Since glassdoor runs first most of the duplicates are in other job sites and as a result most of the jobs I scrape now have blurbs like the one above.

I was just checking out GlassDoorDynamic and it seems to work well but it misses the date and blurb fields for jobs. As a side note, watching the browser windows go by made me feel like I was in the matrix 😎

Perhaps it is easier for us to purge some of the CSS from these blurbs in the GlassDoorStatic scraper with a regex for longest string in the raw scrape? Open to suggestions.

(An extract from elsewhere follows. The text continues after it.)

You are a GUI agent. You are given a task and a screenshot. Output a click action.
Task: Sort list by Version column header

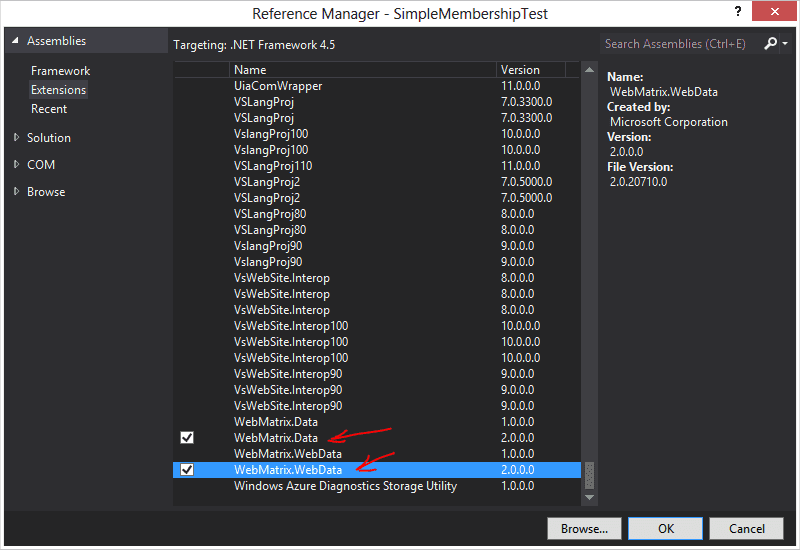point(530,70)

Alternatively we could just:

Steps to Reproduce

Easily replicable on the stock YAMl on current master with command funnel -kw Engineer, resulting ./search/masterlist.csv will contain aforementioned results.

Expected behavior

blurb should not contain CSS

Actual behavior

blurb contains CSS.

Environment

bunsenmurder commented 4 years ago

Hey @PaulMcInnis are you still getting this issue? I was unable to reproduce it.

PaulMcInnis commented 4 years ago

I just checked now on current master with default settings.yaml, was unable to repro - I'll close this issue and cut a new release.